What you need to do »
Lay out the records as a numbered list, omitting blank lines, beginning at the line that contains "Expand the zoom percentage dropdown" and stopping after the line that contains "click(x=158, y=165)". Leave the pictures out.

####################

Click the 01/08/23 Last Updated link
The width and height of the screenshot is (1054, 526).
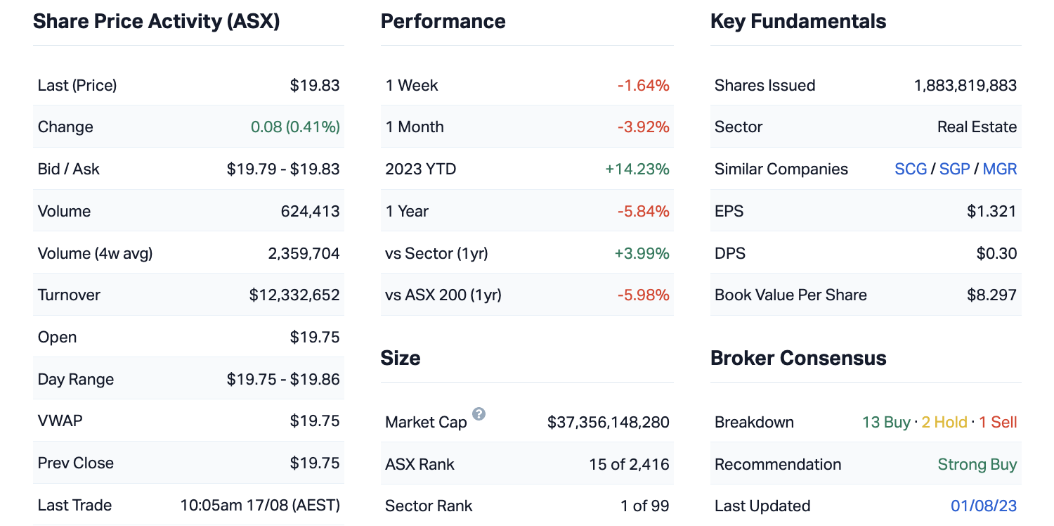[x=984, y=506]
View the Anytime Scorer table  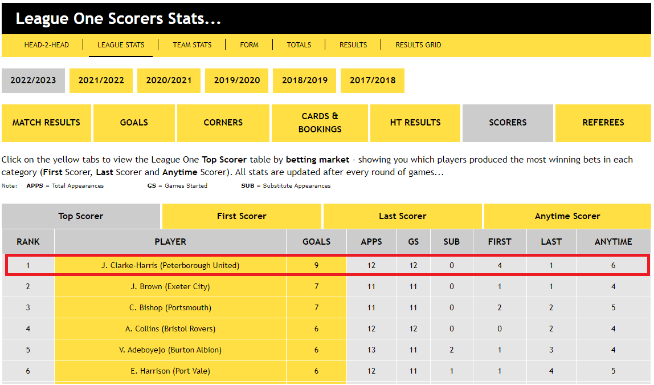coord(567,216)
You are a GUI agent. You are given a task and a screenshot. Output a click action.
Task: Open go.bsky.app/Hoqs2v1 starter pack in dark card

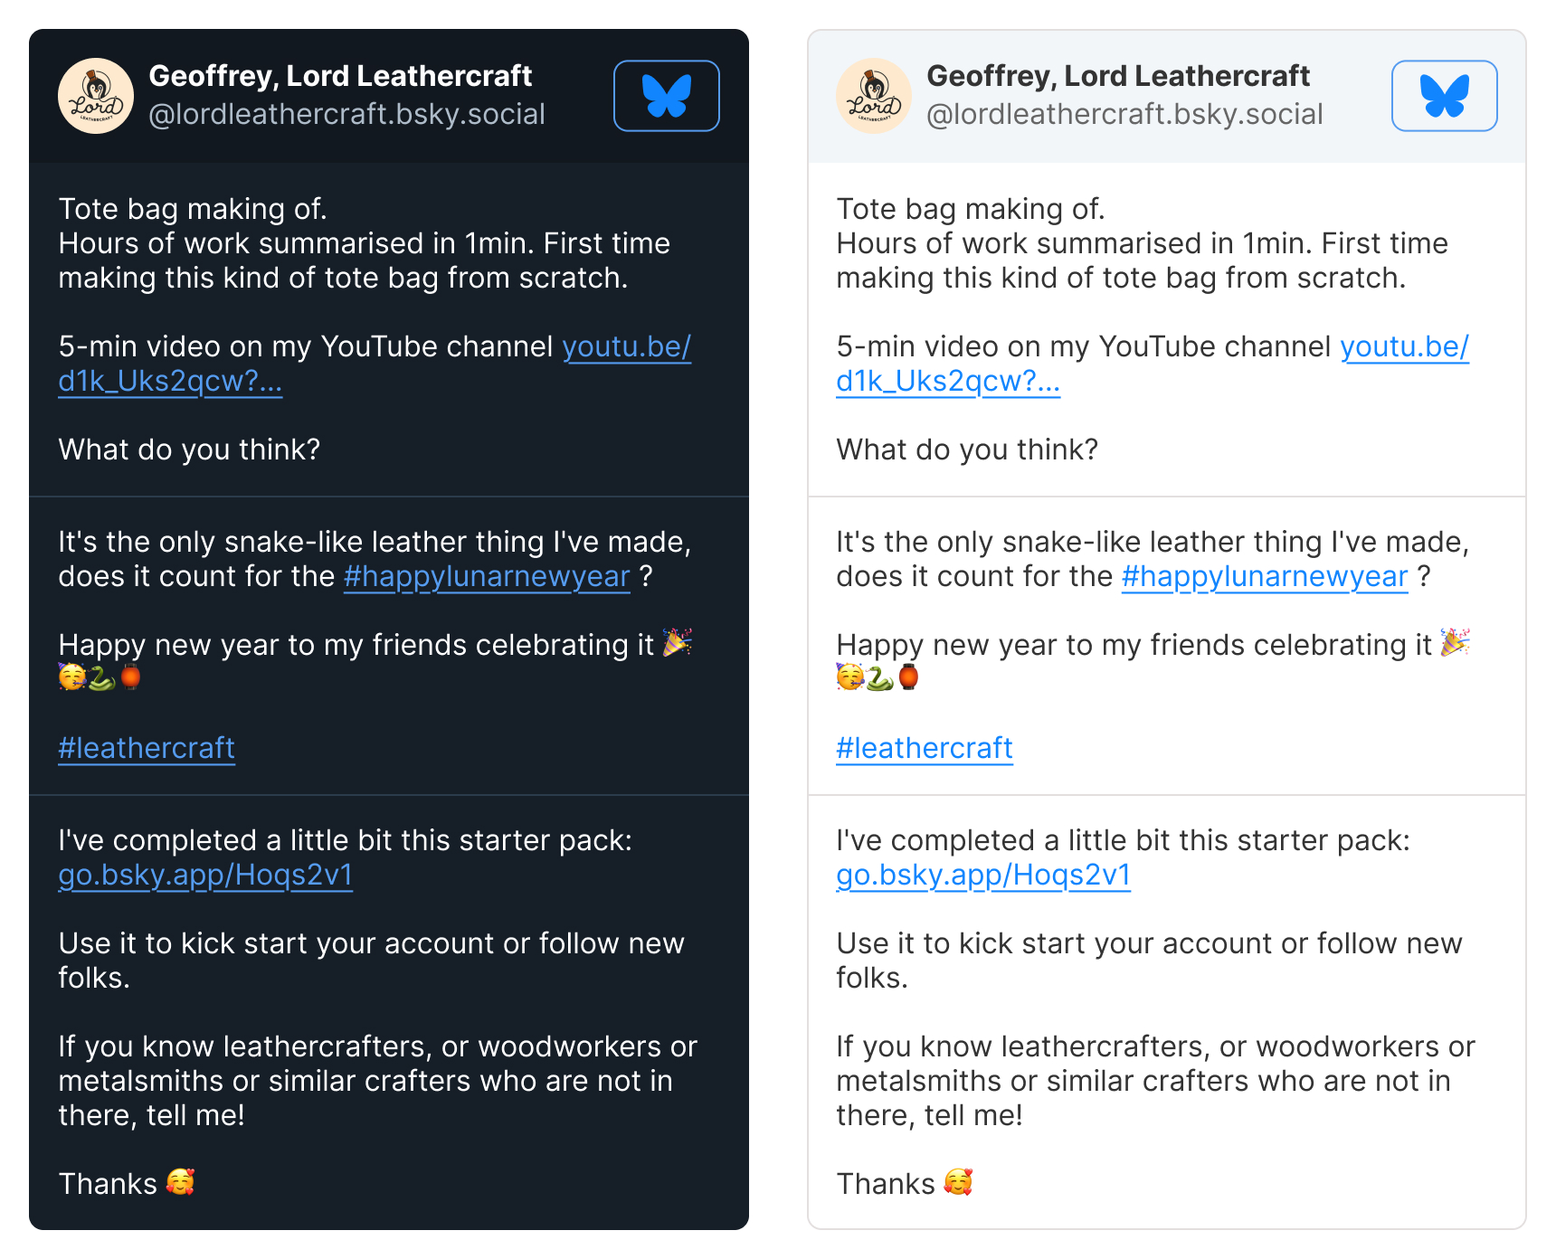click(x=205, y=876)
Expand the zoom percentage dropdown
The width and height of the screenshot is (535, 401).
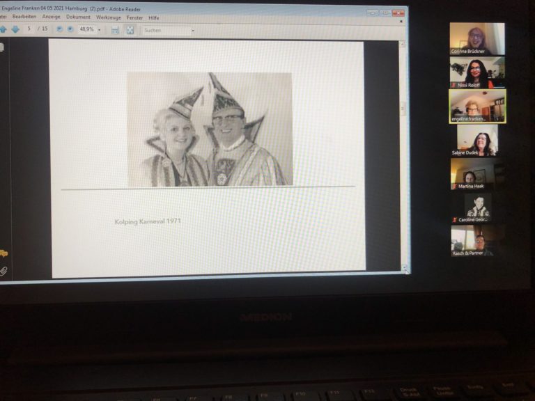point(99,30)
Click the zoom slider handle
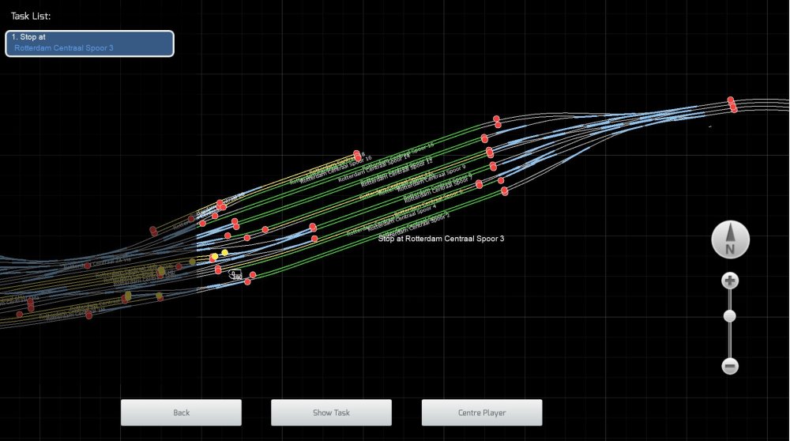The width and height of the screenshot is (790, 441). click(x=730, y=316)
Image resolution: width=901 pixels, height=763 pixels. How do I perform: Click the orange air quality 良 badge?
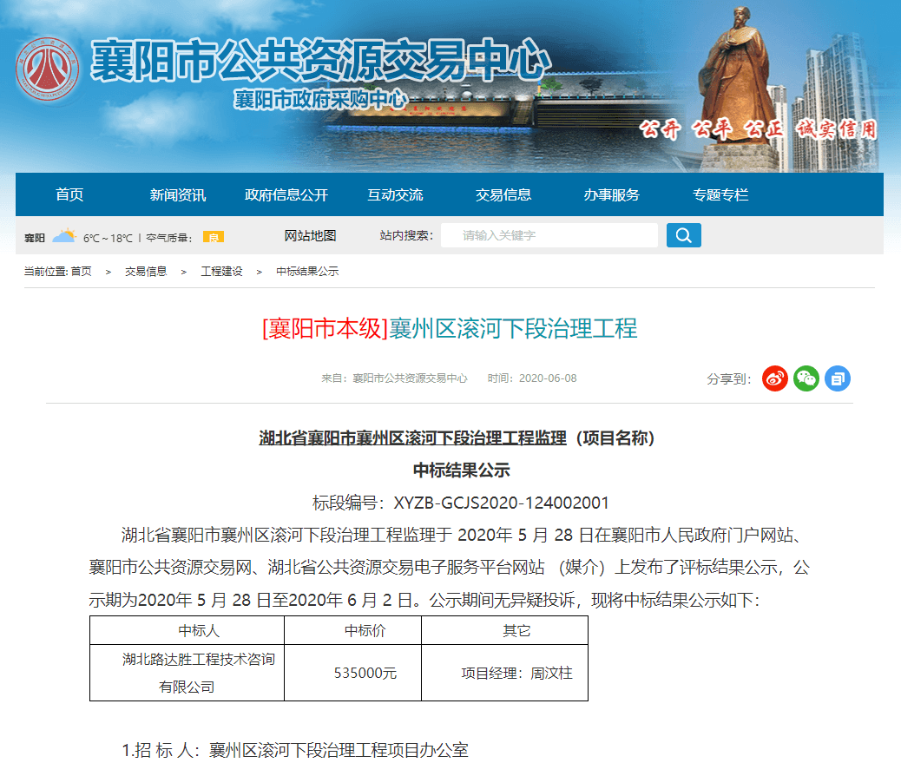[214, 237]
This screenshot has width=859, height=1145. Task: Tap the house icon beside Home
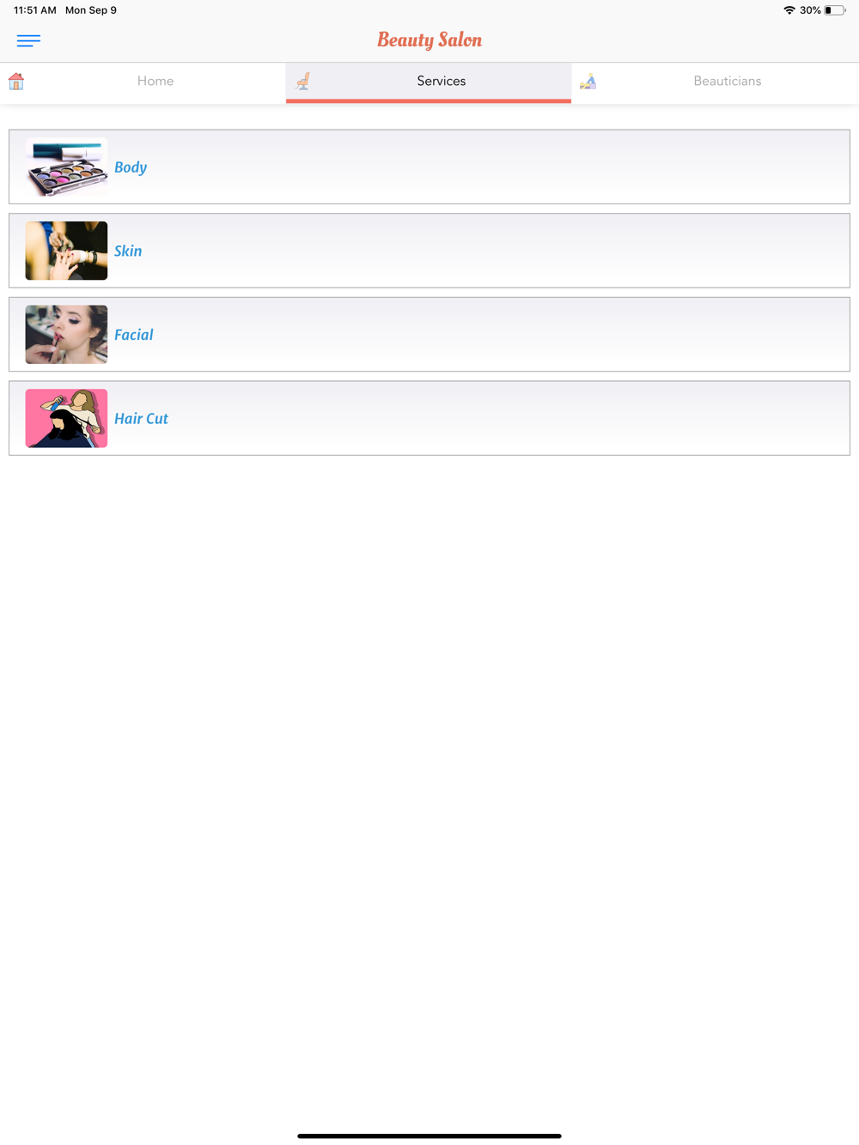tap(16, 82)
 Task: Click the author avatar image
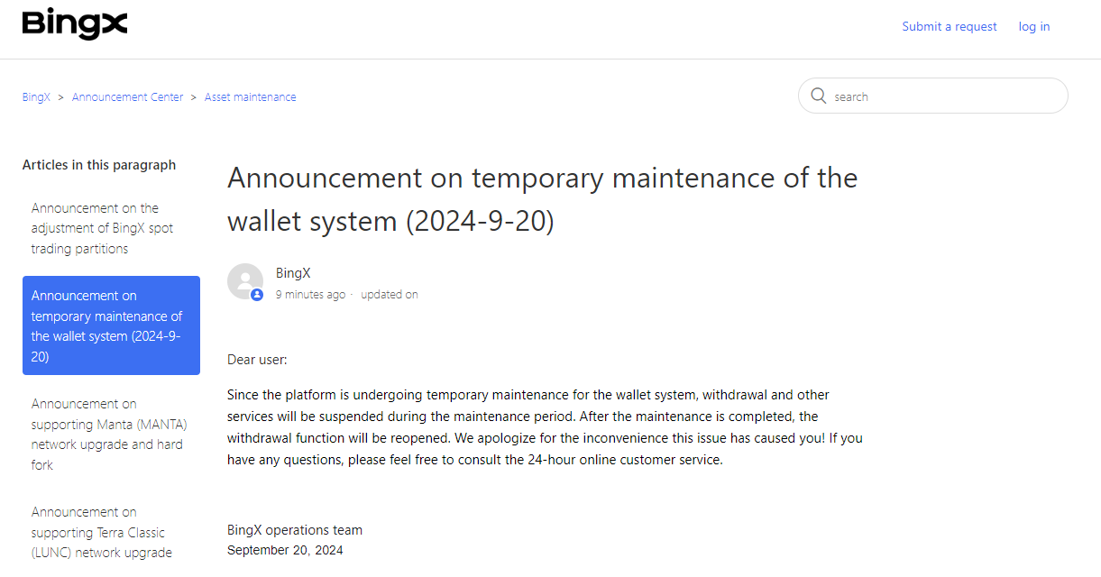tap(244, 280)
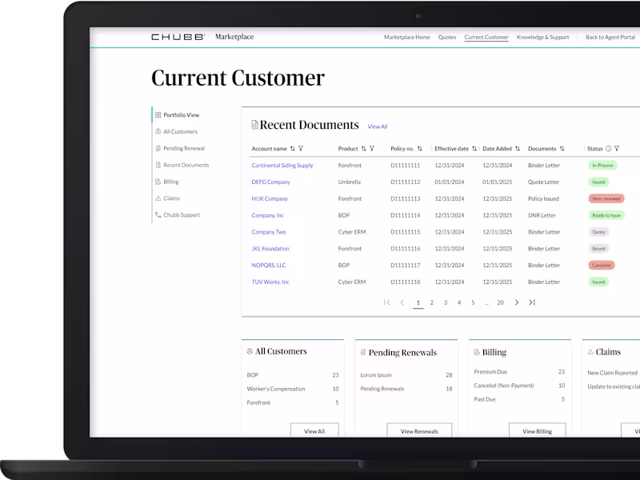Click the Recent Documents file icon

click(x=158, y=165)
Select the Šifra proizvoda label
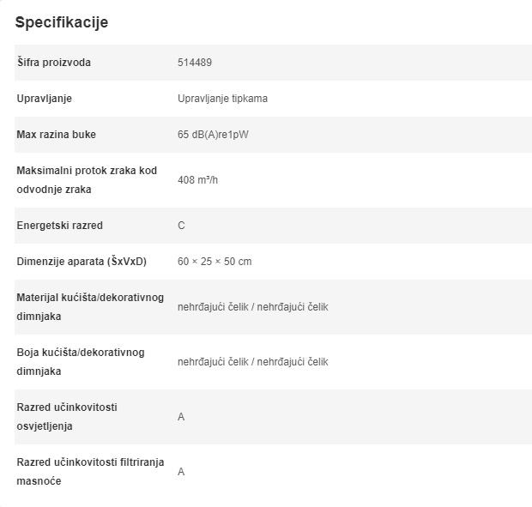 pos(53,63)

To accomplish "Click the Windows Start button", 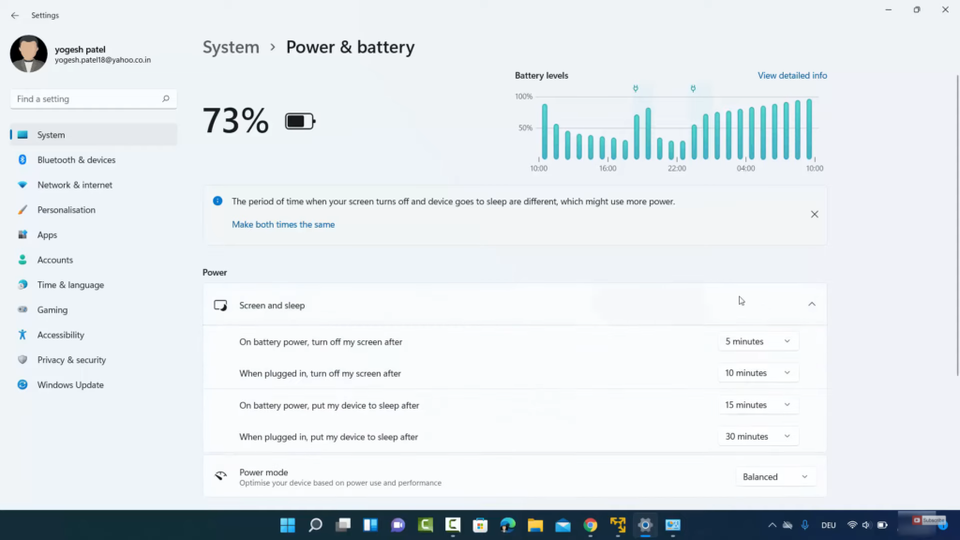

####################

Answer to the task »
1. Expand the zoom percentage dropdown
2. The width and height of the screenshot is (535, 401).
3. point(99,30)
4. Click the zoom slider handle
5. The width and height of the screenshot is (790, 441). click(x=730, y=316)
6. Image resolution: width=901 pixels, height=763 pixels. How do I perform: Click the orange air quality 良 badge?
7. [214, 237]
8. This screenshot has width=859, height=1145. Task: Tap the house icon beside Home
9. tap(16, 82)
10.  Task: Click the author avatar image
11. tap(244, 280)
12. Click the Recent Documents file icon
13. click(x=158, y=165)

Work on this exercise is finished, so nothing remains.